──────── Data for this task ────────
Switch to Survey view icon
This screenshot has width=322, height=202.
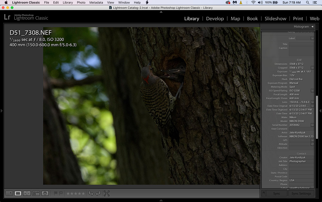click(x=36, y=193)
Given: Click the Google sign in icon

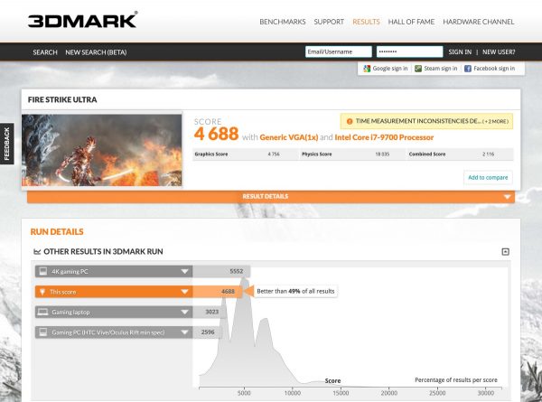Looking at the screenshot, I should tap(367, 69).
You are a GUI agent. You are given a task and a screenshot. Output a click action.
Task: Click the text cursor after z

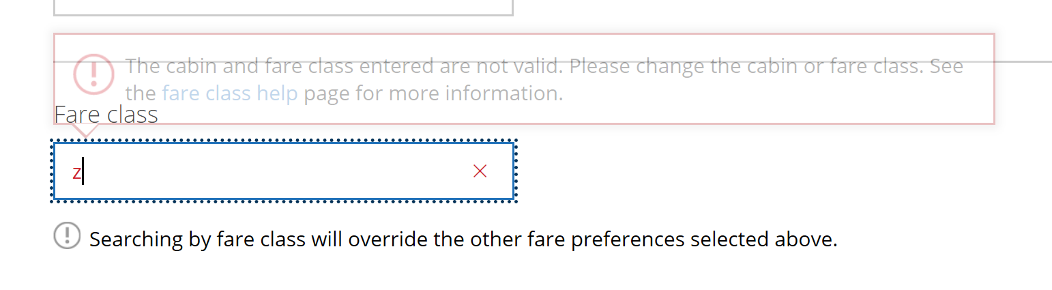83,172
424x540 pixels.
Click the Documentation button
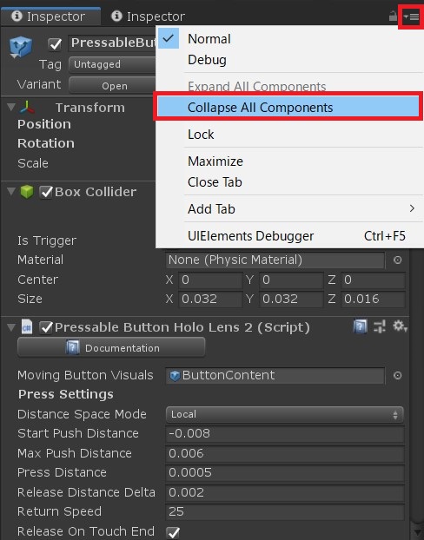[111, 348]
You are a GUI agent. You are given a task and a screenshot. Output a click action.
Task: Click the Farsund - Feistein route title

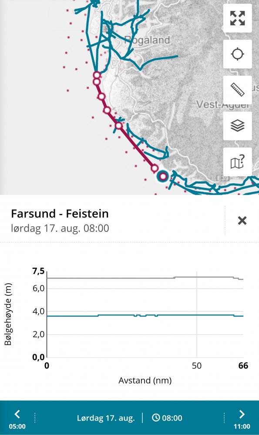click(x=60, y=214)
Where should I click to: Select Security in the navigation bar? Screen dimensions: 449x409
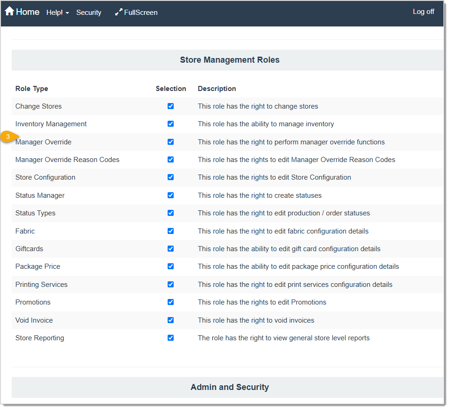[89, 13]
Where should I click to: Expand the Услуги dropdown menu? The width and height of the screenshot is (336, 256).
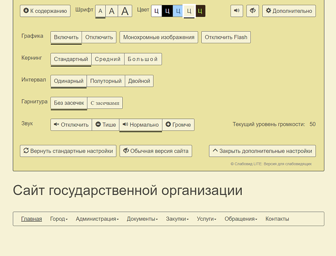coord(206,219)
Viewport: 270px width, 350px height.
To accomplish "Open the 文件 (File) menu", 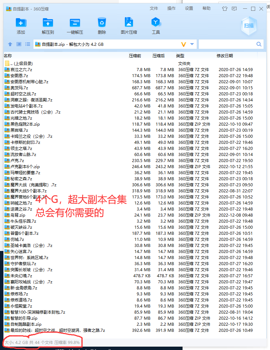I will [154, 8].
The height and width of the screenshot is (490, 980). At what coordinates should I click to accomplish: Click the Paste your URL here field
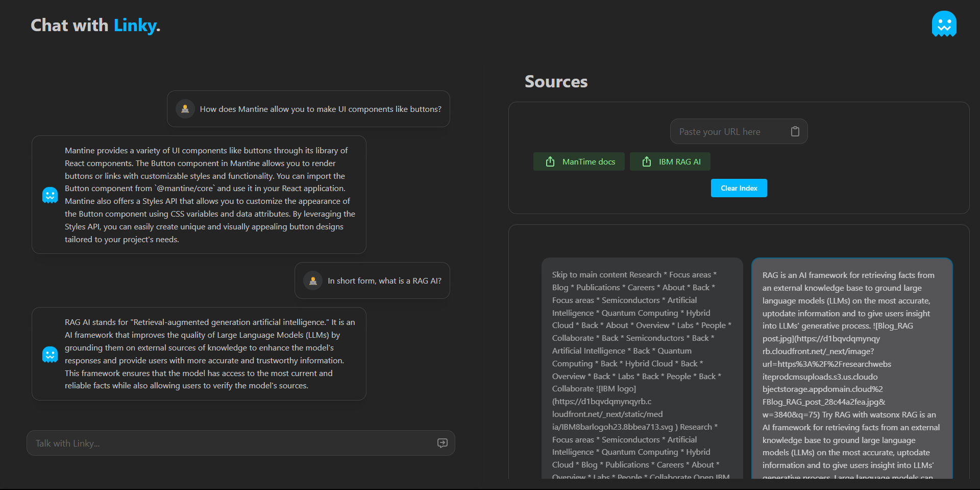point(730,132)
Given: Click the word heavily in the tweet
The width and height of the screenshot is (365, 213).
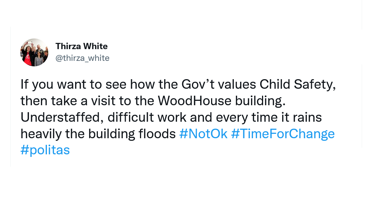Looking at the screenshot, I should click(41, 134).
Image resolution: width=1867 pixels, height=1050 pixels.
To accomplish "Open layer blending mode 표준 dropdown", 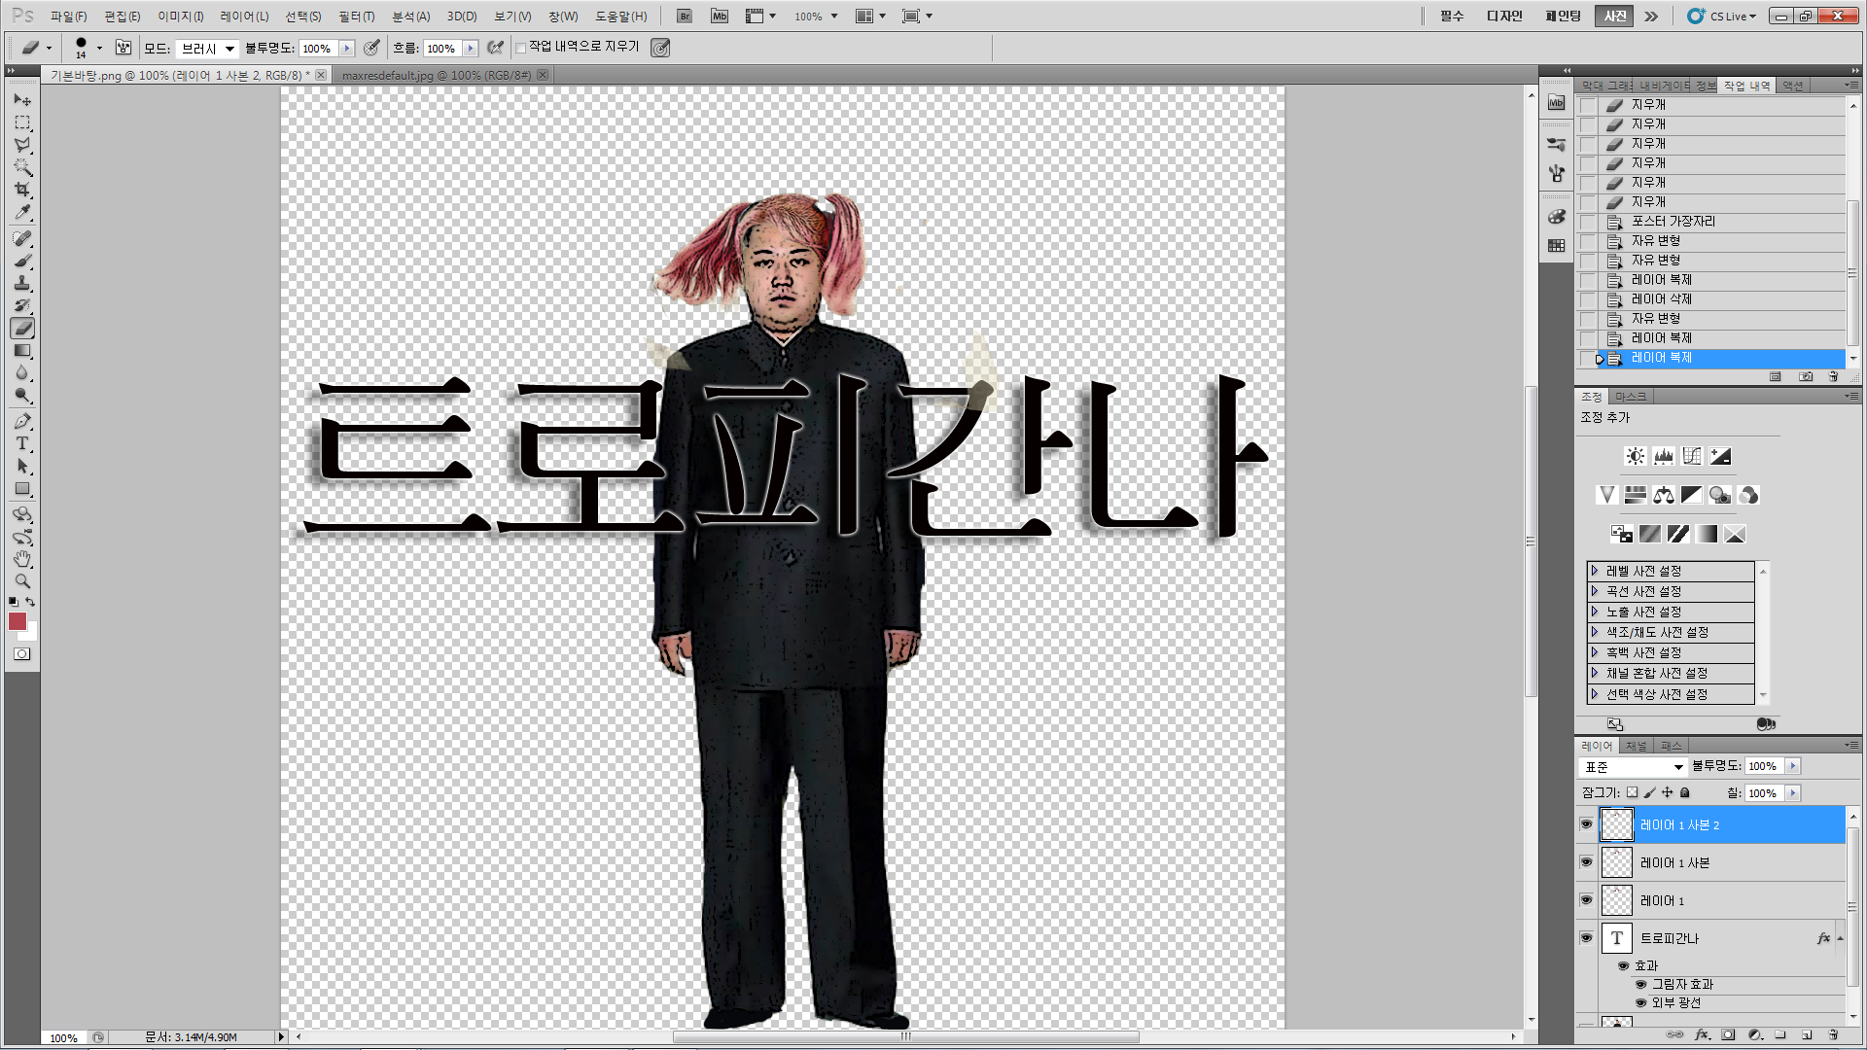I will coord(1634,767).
────────
# How to complete this task:
Give back exactly the lines from the first line of the data through the line with "Viewport: 270px width, 350px height.", pictures excluded.

# Task output:
Switch to Survey view icon
This screenshot has width=322, height=202.
click(x=36, y=193)
Given: Click the Google sign in icon

Looking at the screenshot, I should tap(367, 69).
You are a GUI agent. You are given a task and a screenshot. Output a click action.
Task: Click the text cursor after z

83,172
424x540 pixels.
Click the Documentation button
[111, 348]
You are a GUI agent. You are given a task and a screenshot. Output a click action.
Task: Click the Farsund - Feistein route title

click(x=60, y=214)
Where should I click to: Select Security in the navigation bar? Screen dimensions: 449x409
[89, 13]
Where should I click to: Expand the Услуги dropdown menu? The width and height of the screenshot is (336, 256).
coord(206,219)
Viewport: 270px width, 350px height.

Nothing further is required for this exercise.